Items from a data source:
((

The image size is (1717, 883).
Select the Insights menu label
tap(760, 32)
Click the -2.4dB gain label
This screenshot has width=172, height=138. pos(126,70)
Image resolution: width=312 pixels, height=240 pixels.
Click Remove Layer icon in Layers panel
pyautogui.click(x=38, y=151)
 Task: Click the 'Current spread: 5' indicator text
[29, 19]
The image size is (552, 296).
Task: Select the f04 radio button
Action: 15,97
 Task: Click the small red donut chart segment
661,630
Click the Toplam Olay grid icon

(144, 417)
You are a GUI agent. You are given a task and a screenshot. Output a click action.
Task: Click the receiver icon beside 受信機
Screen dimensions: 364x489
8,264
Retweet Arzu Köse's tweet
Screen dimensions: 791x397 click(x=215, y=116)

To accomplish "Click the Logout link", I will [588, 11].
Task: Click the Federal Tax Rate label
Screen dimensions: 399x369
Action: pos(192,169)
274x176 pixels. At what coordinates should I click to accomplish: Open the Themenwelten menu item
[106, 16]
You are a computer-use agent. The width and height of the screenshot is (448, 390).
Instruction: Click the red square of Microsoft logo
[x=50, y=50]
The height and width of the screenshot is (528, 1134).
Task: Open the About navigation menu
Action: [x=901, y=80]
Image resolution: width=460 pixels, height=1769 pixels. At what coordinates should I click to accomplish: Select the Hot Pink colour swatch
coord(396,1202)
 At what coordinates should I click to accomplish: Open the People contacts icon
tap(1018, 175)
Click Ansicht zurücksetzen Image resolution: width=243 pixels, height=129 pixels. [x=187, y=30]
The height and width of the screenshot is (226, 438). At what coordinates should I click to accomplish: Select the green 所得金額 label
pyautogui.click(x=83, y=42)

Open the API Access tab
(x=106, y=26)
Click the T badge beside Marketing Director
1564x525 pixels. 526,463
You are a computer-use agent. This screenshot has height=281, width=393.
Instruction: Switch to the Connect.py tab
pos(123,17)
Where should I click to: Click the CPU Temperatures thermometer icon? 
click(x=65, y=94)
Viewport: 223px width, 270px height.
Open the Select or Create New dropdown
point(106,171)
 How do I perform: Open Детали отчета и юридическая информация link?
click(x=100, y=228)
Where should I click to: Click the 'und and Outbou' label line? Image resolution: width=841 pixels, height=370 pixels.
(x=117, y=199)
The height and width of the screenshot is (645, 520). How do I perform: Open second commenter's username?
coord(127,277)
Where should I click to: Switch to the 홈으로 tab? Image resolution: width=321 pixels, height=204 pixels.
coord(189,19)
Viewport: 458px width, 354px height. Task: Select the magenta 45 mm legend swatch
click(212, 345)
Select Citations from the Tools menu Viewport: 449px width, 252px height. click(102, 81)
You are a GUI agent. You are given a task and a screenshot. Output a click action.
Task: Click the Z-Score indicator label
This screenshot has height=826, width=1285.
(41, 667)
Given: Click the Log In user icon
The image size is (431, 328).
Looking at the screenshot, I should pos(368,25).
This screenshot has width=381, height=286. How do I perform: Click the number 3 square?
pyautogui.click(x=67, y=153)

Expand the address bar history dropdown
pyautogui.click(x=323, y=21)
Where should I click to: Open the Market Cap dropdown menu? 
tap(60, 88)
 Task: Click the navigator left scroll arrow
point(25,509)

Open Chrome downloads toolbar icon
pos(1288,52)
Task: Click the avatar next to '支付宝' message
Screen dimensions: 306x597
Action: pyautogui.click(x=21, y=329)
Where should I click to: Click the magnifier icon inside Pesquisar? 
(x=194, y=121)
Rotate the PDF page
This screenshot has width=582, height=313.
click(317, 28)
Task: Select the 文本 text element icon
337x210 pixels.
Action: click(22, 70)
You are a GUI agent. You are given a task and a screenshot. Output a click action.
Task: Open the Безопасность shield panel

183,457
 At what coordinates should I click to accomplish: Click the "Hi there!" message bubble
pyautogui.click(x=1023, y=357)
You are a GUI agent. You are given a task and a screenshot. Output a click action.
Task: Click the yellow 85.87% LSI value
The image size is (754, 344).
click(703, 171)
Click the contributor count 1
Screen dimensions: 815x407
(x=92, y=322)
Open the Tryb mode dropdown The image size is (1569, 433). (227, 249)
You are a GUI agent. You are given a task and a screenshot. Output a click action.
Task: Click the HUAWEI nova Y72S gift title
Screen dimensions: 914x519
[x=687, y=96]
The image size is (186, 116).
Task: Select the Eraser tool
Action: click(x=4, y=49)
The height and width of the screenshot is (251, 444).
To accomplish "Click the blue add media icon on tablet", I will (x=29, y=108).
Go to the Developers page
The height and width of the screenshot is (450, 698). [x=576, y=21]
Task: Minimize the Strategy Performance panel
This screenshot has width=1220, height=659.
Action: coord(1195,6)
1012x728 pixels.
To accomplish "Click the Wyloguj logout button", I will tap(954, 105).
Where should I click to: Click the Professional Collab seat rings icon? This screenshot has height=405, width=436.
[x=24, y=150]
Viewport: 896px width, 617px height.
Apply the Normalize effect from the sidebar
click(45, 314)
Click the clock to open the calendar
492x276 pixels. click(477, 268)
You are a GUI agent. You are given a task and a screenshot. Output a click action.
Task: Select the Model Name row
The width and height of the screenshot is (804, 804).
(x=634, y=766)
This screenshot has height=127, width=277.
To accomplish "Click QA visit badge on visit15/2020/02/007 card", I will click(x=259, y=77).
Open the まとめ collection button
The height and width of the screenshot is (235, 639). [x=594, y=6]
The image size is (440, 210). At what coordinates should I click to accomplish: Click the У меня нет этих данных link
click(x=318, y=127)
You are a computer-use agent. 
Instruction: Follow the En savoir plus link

))

▶ _Your instructions_: In these entries, please give the number of lines holding the string "computer" and nothing more.

▶ _Task answer_: 3